▶ [TAREFAS]
**a.** Responda a estas perguntas sobre o texto das migas:
(i) Qual é o principal ingrediente das migas do baixo Alentejo?
(ii) De que deriva o almece?
(iii) A que hora a mãe faz as Migas de Rabolo?
**b.** Transcreva do texto das migas o trecho entre "-Sou eu mais" e "intensidade do prato.", inclusive.
**c.** Indique se cada afirmação está de acordo com o texto das migas. Responda sim ou não e cite as palavras do texto que o decidem.
(i) A receita das migas aparece no início do artigo.
(ii) No alto Alentejo fazem-se migas que os do baixo Alentejo consideram uma açorda mexida.
(iii) Segundo alguns gastrónomos, a queda das migas ao chão diminui o sabor do prato.

▶ [EXCERTO CITADO]
——
Chegado o frio do Outono, já se sente o apetite por estes pratos mais quentes. A gastronomia alentejana está repleta de receitas tradicionais de confortfood – um termo importado mas que tão bem descreve o livro de receitas de qualquer avozinha alentejana. Comida que nos faz sentir bem e que nos põe um sorriso nos lábios. Hoje, na mesa, temos migas!
A receita é fácil e está no fim deste artigo para que todos possam experimentar, mas não é isso que nos motiva, o que nos motiva é contar aquilo que é a magia das migas, a sua história e os seus preceitos.
Sobre esta receita parece que se chamam “açordas” nas outras regiões… a confusão é antiga e grande pois nem entre os alentejanos é consensual. Por exemplo, no alto Alentejo faz-se migas a que nós “baixeiros” consideramos uma açorda mexida… enquanto as nossas migas são chamadas “açordas” para os lados da capital! Como aqui se diria: Tem mais nomes que o almece! (derivado do leite, um subproduto da confecção de queijo).
Aquelas que me trazem aqui são as do baixo Alentejo, em que o principal ingrediente é o pão migado (corto em pequenas fatias), que é frito em azeite, cozido e tostado, criando um rolo magnífico que servia de sustento aos pastores, às famílias e entre almoçaradas de amigos.
Quando as migas saem do forno, tudo se cala, tudo se aquieta, todos ficam à espera de ouvir o estalar da crosta alourada ao forno, de ver o doce aroma e vapor que saem a cada colherada… o derramar do azeite, o misturar do alho frito… só de pensar já estou cheio de fome! Contudo, há que aguardar pois ainda tem de se fazer.
“-Migas para nove!
-Quem são os nove?
-Sou eu mais o meu pai.”
Ao meio dia, minha mãe, muito sábia e estudada, faz as Migas de Rabolo! Ora “rabolar” ou rebolar, como o nome antevê quer dizer que esta receita implica que se volteiem as migas na sertã, amassando o pão e fritando-o em todos os lados, em movimentos semelhantes ao que damos a uma omeleta. Acontece que, com alguma frequência, as migas caem da sertã para o chão, rebolando. Coisa que, segundo alguns gastrónomos, aumenta o sabor e intensidade do prato.
Fora o rabolo, a receita é simples à semelhança de outros pratos alentejanos. São receitas pensadas para se fazerem com poucos recursos, aqueles que se podiam encontrar no campo ou em casa, quando o inverno obrigava a um quase total isolamento nos montes e casas destas famílias.
——
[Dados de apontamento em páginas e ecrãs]

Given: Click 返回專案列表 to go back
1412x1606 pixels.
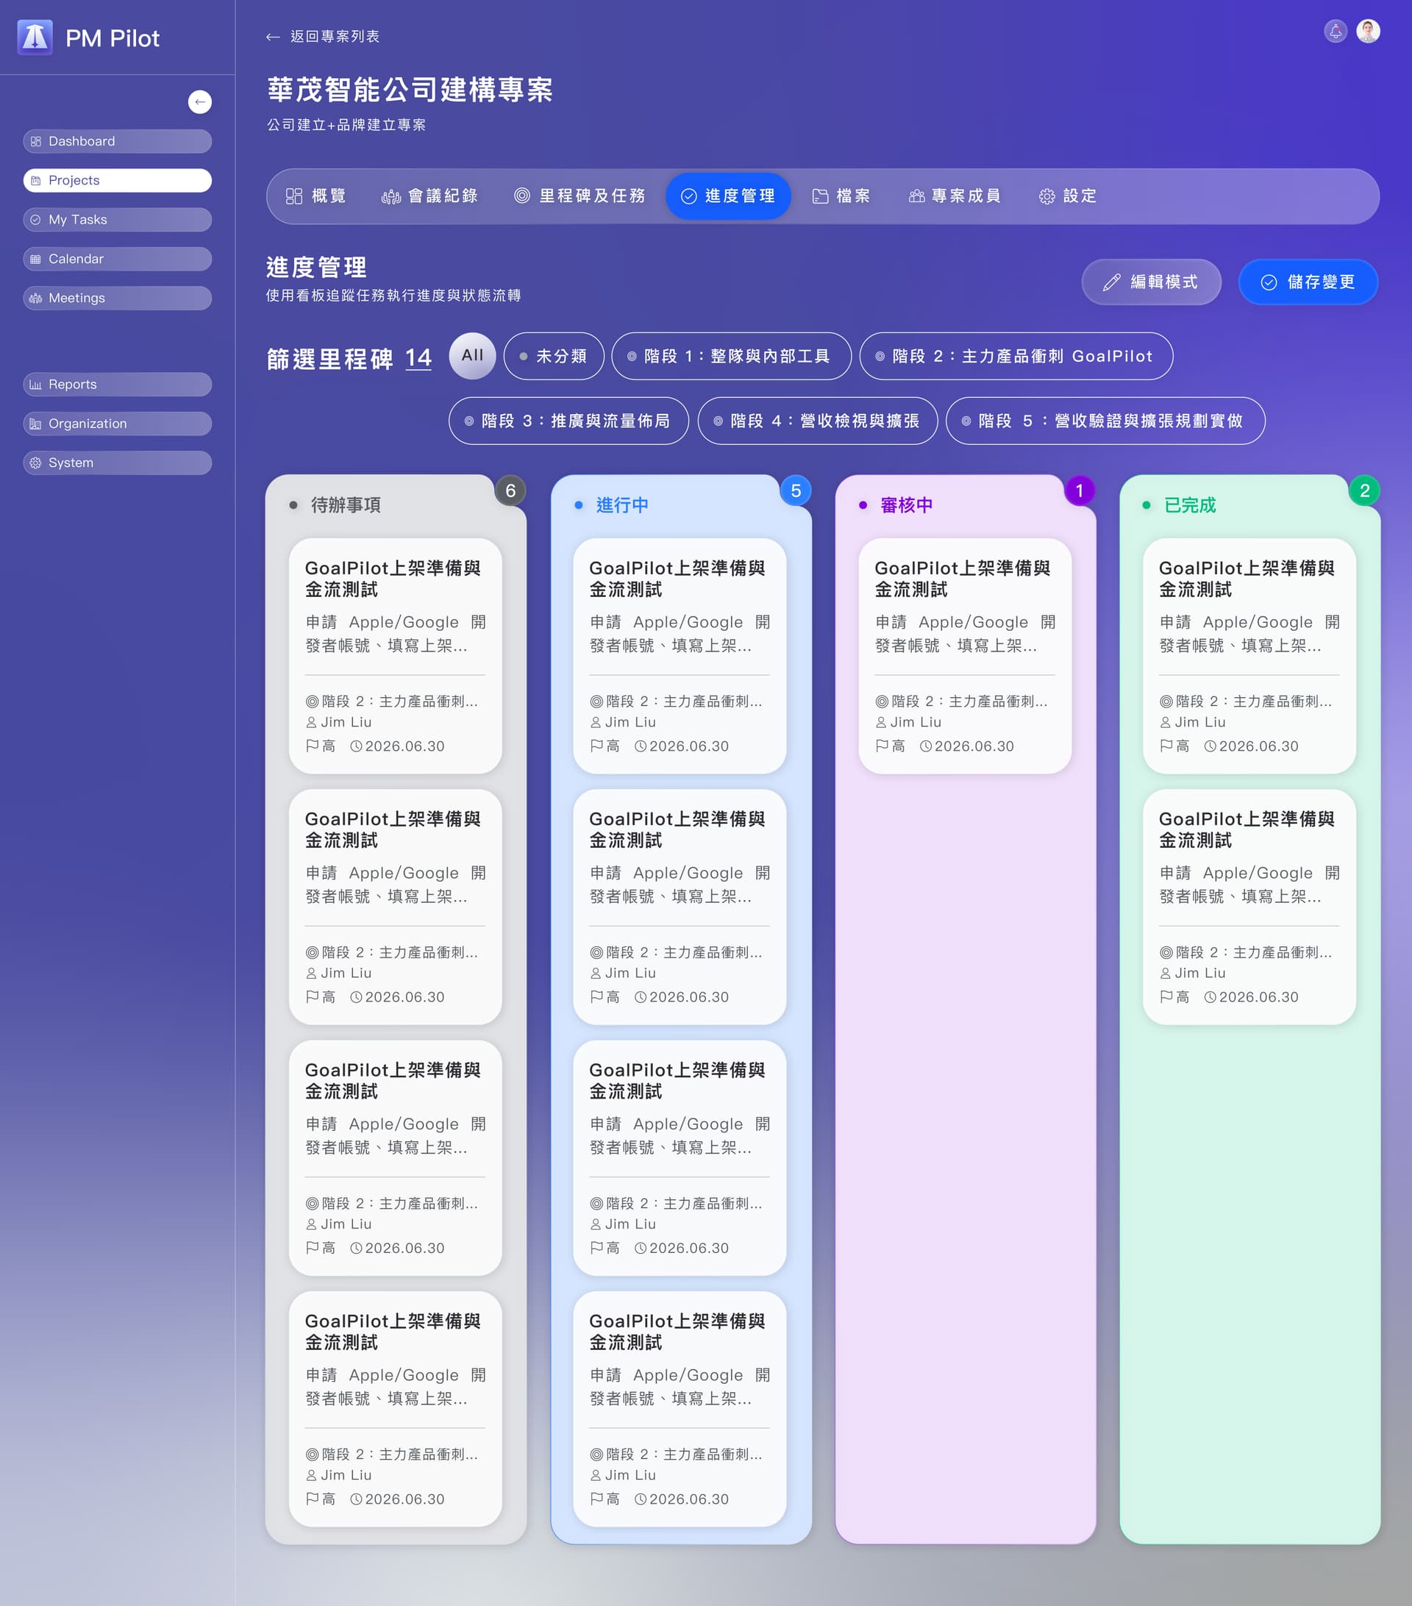Looking at the screenshot, I should point(324,36).
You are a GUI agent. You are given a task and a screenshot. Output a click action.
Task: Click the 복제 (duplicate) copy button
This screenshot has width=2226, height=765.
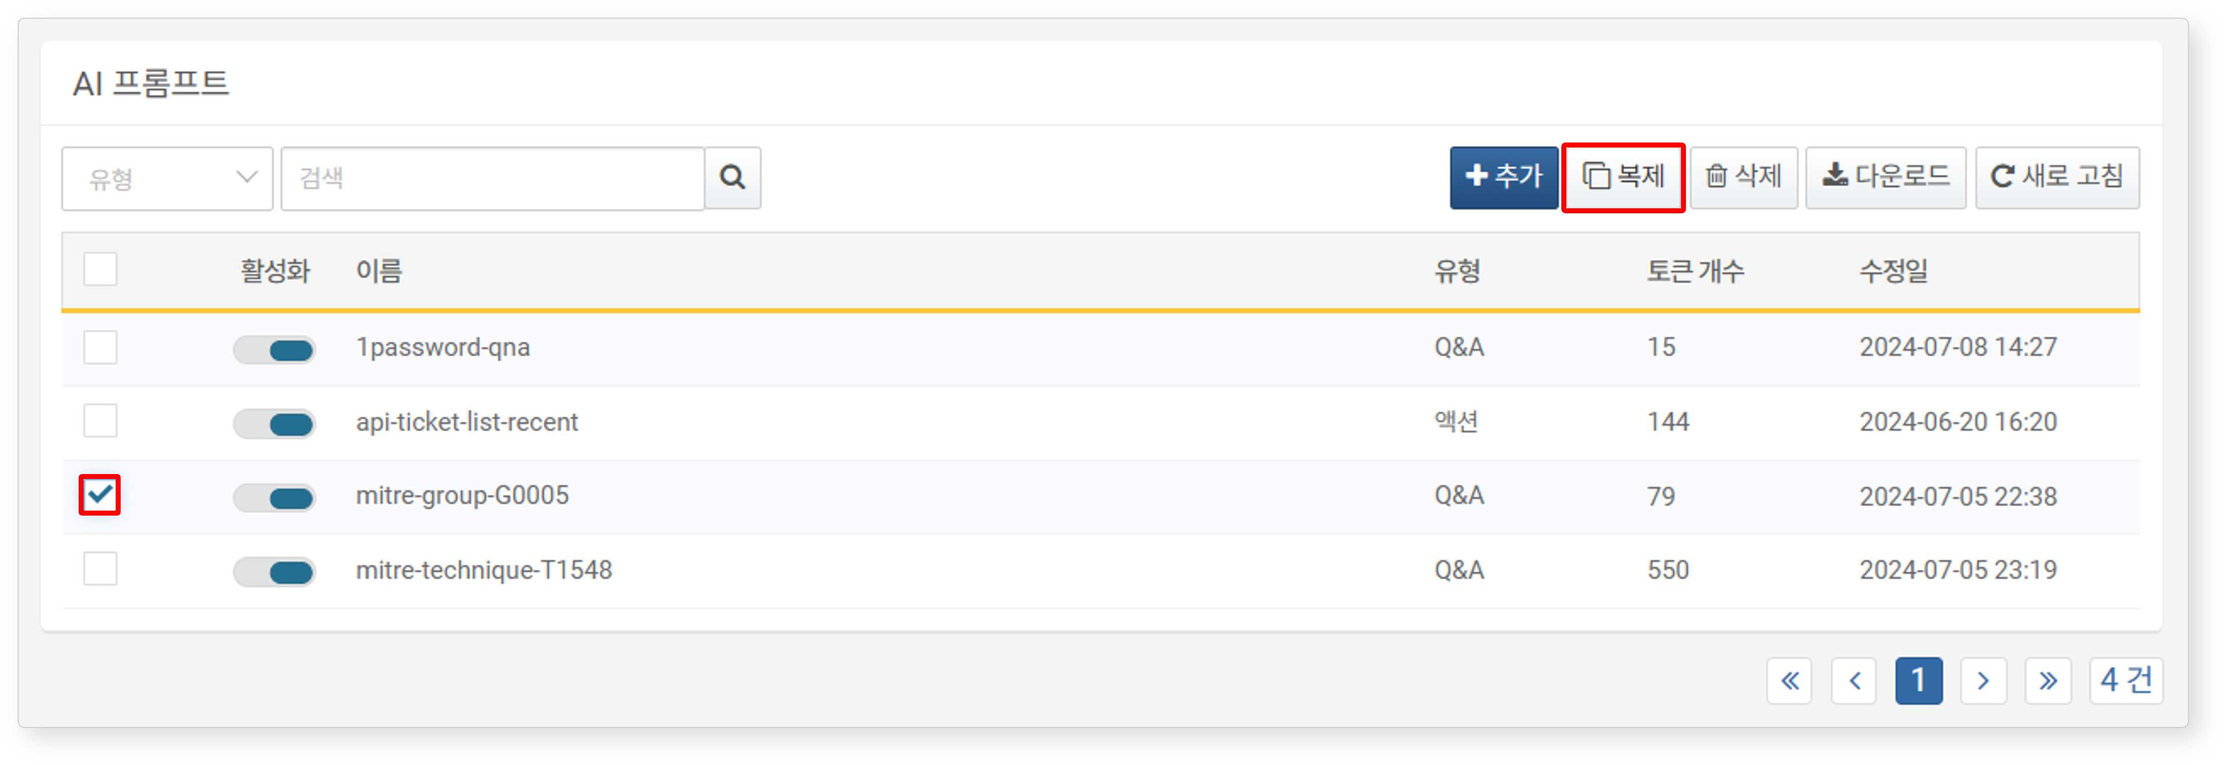(1623, 177)
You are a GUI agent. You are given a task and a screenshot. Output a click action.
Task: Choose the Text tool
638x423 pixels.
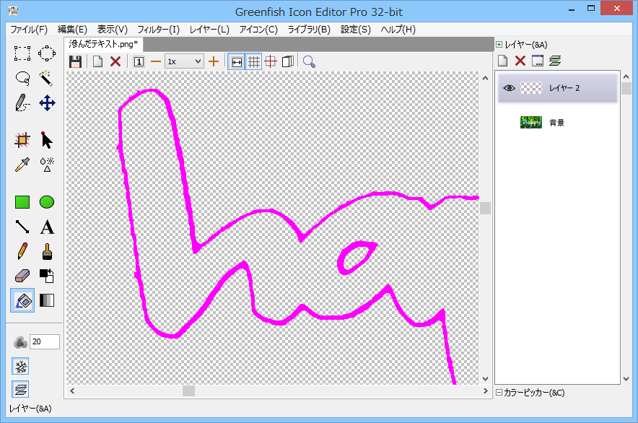tap(47, 227)
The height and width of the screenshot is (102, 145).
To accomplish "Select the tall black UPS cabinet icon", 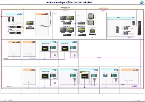I will 139,28.
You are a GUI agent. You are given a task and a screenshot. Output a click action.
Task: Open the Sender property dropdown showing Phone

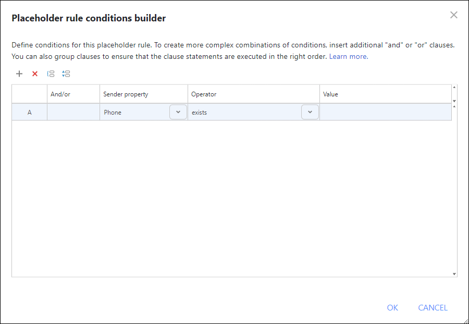click(178, 111)

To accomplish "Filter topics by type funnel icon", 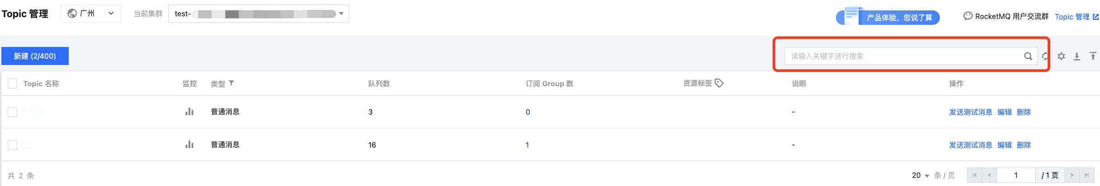I will coord(232,83).

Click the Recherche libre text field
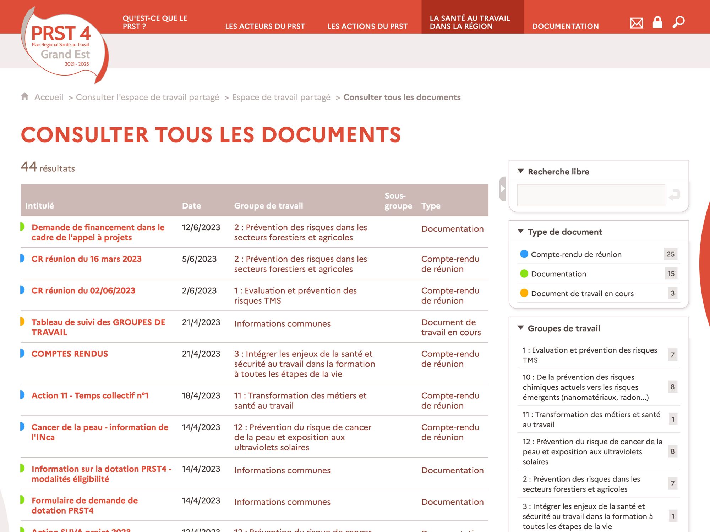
——
▶ [RESPOSTAS ESPERADAS]
**a.**
(i) O pão migado.
(ii) Do leite; é um subproduto da confecção de queijo.
(iii) Ao meio dia.

**b.**
-Sou eu mais o meu pai.”
Ao meio dia, minha mãe, muito sábia e estudada, faz as Migas de Rabolo! Ora “rabolar” ou rebolar, como o nome antevê quer dizer que esta receita implica que se volteiem as migas na sertã, amassando o pão e fritando-o em todos os lados, em movimentos semelhantes ao que damos a uma omeleta. Acontece que, com alguma frequência, as migas caem da sertã para o chão, rebolando. Coisa que, segundo alguns gastrónomos, aumenta o sabor e intensidade do prato.

**c.**
(i) Não: "A receita é fácil e está no fim deste artigo"
(ii) Sim: "no alto Alentejo faz-se migas a que nós “baixeiros” consideramos uma açorda mexida"
(iii) Não: "Coisa que, segundo alguns gastrónomos, aumenta o sabor e intensidade do prato."